─── EXTRACTED MATERIAL ───
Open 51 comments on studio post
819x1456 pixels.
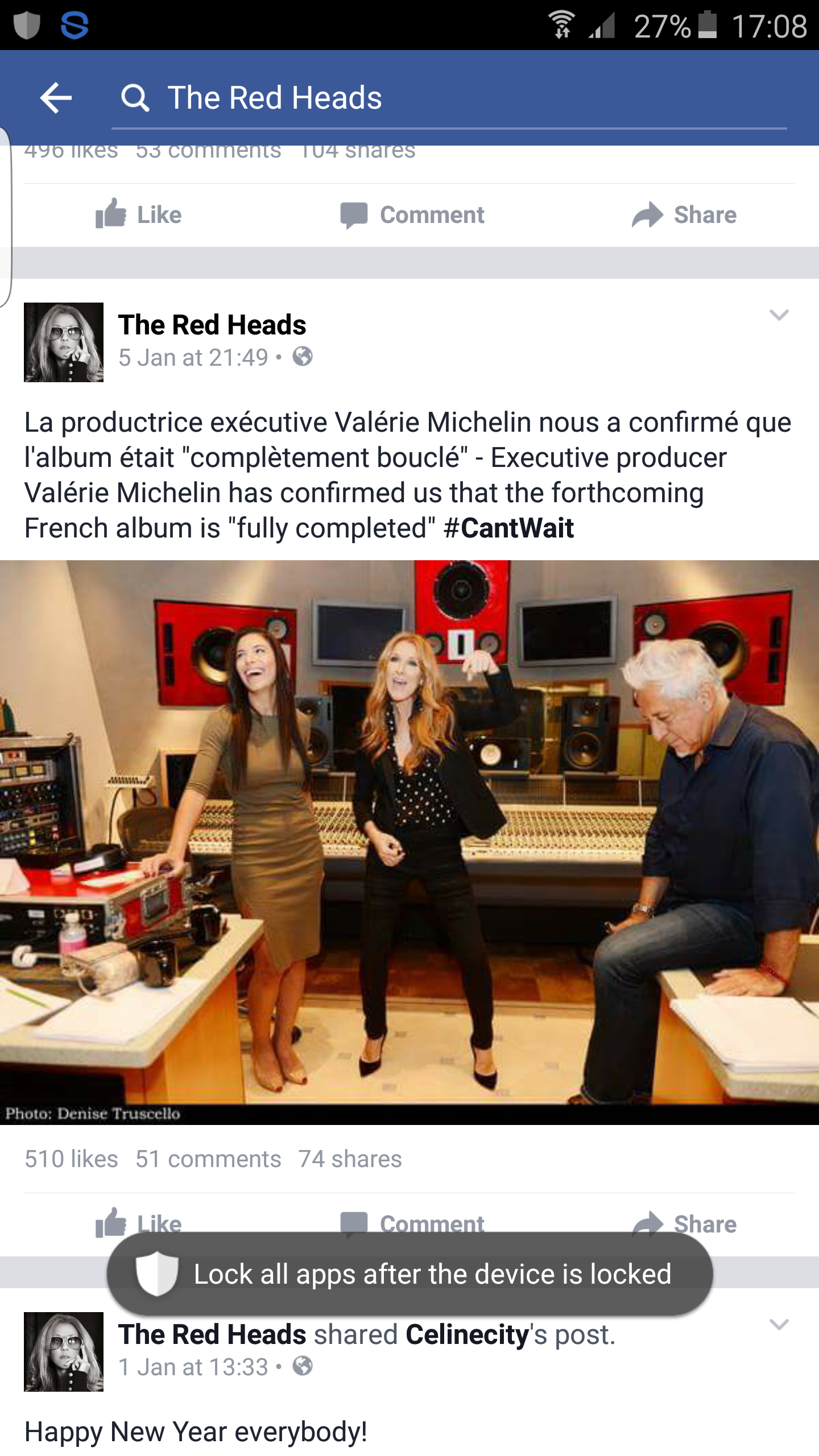(208, 1159)
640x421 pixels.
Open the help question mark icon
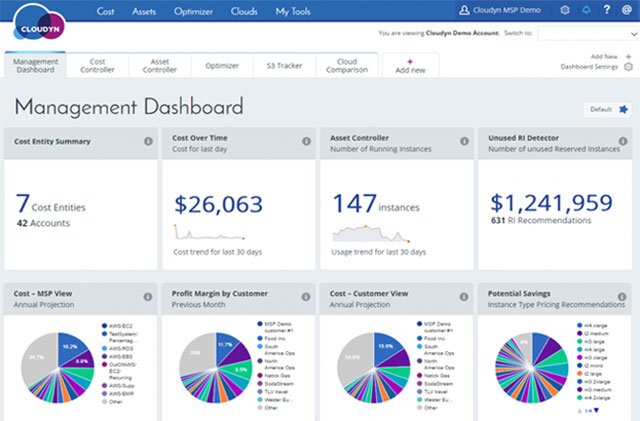tap(606, 11)
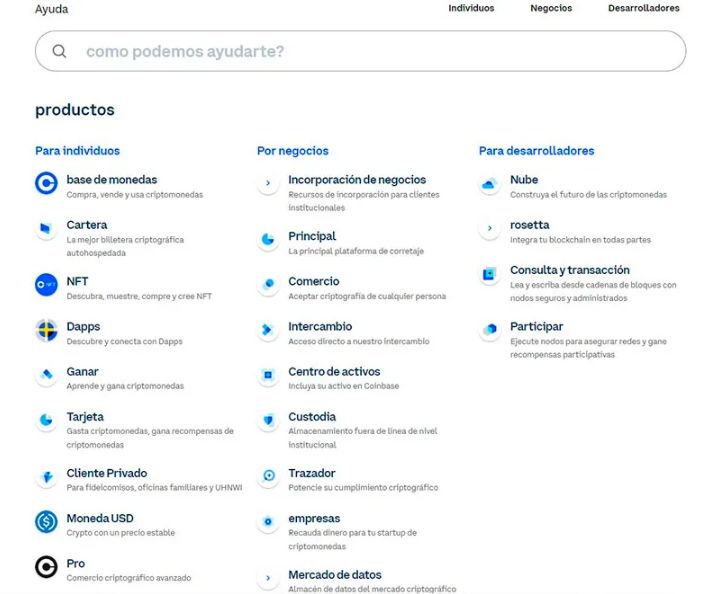Click the Cartera wallet icon
The image size is (705, 594).
[46, 229]
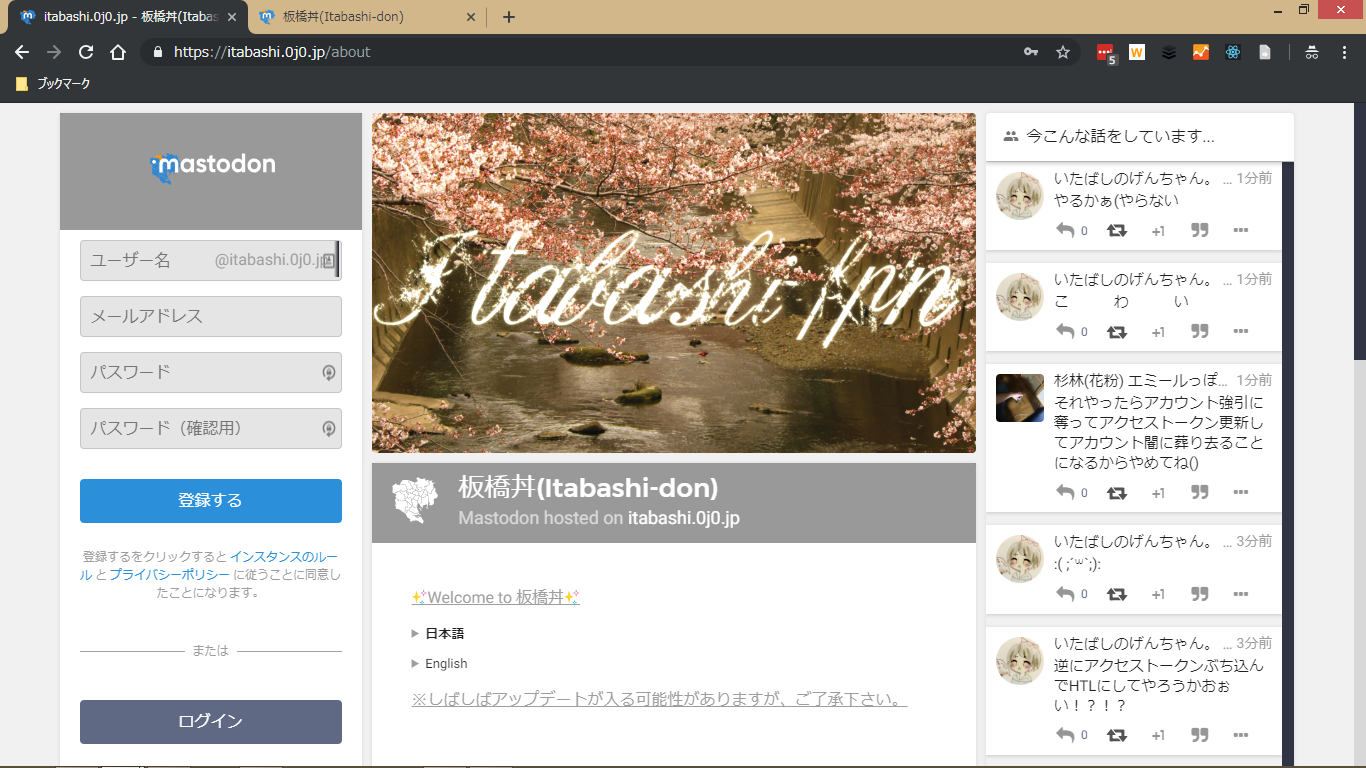The image size is (1366, 768).
Task: Click 杉林(花粉) user avatar thumbnail
Action: click(x=1020, y=398)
───
• PROBLEM DETAILS
Copy all the rows above word for word, leaving out the pictures.

• ANSWER TO THE EXERCISE
Open 51 comments on studio post
819x1456 pixels.
(208, 1159)
640x421 pixels.
Open the help question mark icon
tap(606, 11)
Click the Cartera wallet icon
The image size is (705, 594).
[46, 229]
The image size is (1366, 768).
Task: Click 杉林(花粉) user avatar thumbnail
Action: click(x=1020, y=398)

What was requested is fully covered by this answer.